– Они тогда сформировали дивизию для католиков, в основном ирландцев вроде моего папочки и, конечно, квебекцев. Он никогда не говорил о войне. Ни разу. А я никогда не спрашивала. Можете себе представить? Как по-вашему, он хотел, чтобы я спросила? – Кей посмотрела на Эм, которая хранила молчание. – О войне он нам сказал только одно.
Тут она замолчала. Оглянулась и увидела свою пушистую вязаную шапочку. Она протянула руку, надела шапочку и выжидательно посмотрела на Эм. Все затаили дыхание. Глядели на нее, предполагая услышать больше.
– Да бога ради, женщина, скажи уже нам, – просипела Рут.
– Ах да. – Кей словно в первый раз увидела их. – Папочка. На Сомме. Командиром у них был, как вы знаете, Ролинсон. Этот идиот. Я про него все узнала. Мой отец был по грудь в грязи и дерьме, лошадином и человеческом. В пище ползали личинки. Кожа у него начала гнить, вся покрылась пузырями. Зубы и волосы выпадали. Они давно перестали сражаться за короля и страну, они сражались друг за друга. Он любил своих друзей.
Кей посмотрела на Эм, потом на Матушку:
– Мальчики построились, им приказали прикрепить штыки.
Все чуть подались вперед.
– Предыдущая волна мальчиков прошла примерно минуту назад, и всех их скосили пули. Они слышали крики и видели корчащиеся части тела, заброшенные взрывами назад в окопы. И вот наступила их очередь – моего отца и его друзей. Они ждали приказа. Он знал, что сейчас умрет. Что ему осталось жить считаные минуты. Он знал, что может сказать одно, последнее. И знаете, что кричали эти мальчики, когда выпрыгивали из окопов?
Земля перестала вращаться, все замерло.
– Они перекрестились и выкрикнули: «В жопу папу римского!»

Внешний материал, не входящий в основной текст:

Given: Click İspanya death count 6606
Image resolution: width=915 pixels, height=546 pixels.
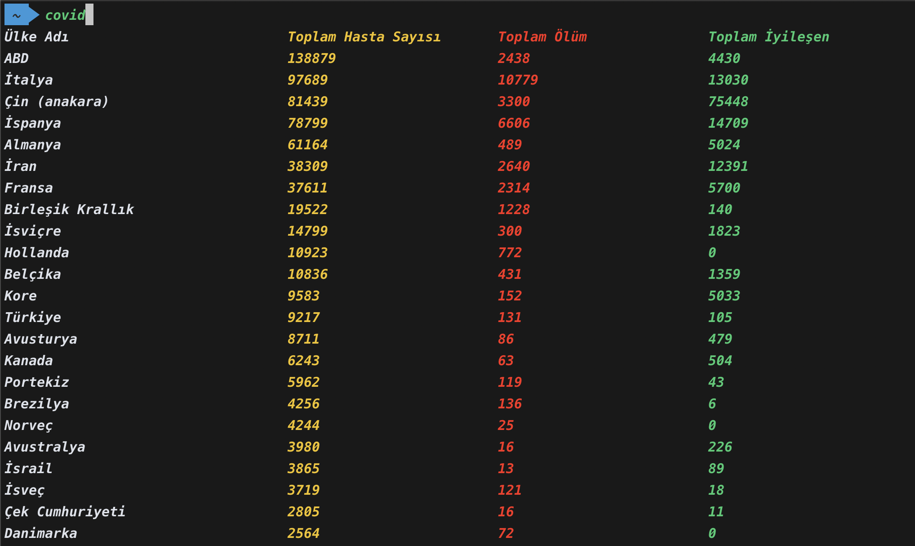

Кружок подался назад, словно оскорбленный этими словами, этой сценой. Кей посмотрела на Клару своими вопрошающими, влажными голубыми глазами:
– Почему?
Клара не могла понять, с чего Кей взяла, будто ей это известно. Она не знала. И ей хватило ума промолчать. Кей уронила голову, словно этот груз стал для нее непосильным. По ее тонкой шее к затылку пролегла глубокая ложбинка.
– Пора, дорогая. Ты, наверно, устала.
Эм прикоснулась тонкими пальцами к руке Кей, Матушка Беа подошла с другой стороны, и три старушки медленно двинулись из магазина. Домой, в Три Сосны.
– И нам тоже пора. Подвезти? – спросила Мирна у Рут.
– Нет, я останусь тут до самого горького конца. Вы, крысы, не переживайте. Можете бросить меня здесь.
– Святая Рут среди язычников, – сказал Габри.
– Богоматерь вечной поэзии, – добавил Оливье, – мы останемся с тобой.
– Жила как-то женщина по имени Рут… – начал Габри.
– И был у нее не язык, а кнут, – подхватил Оливье.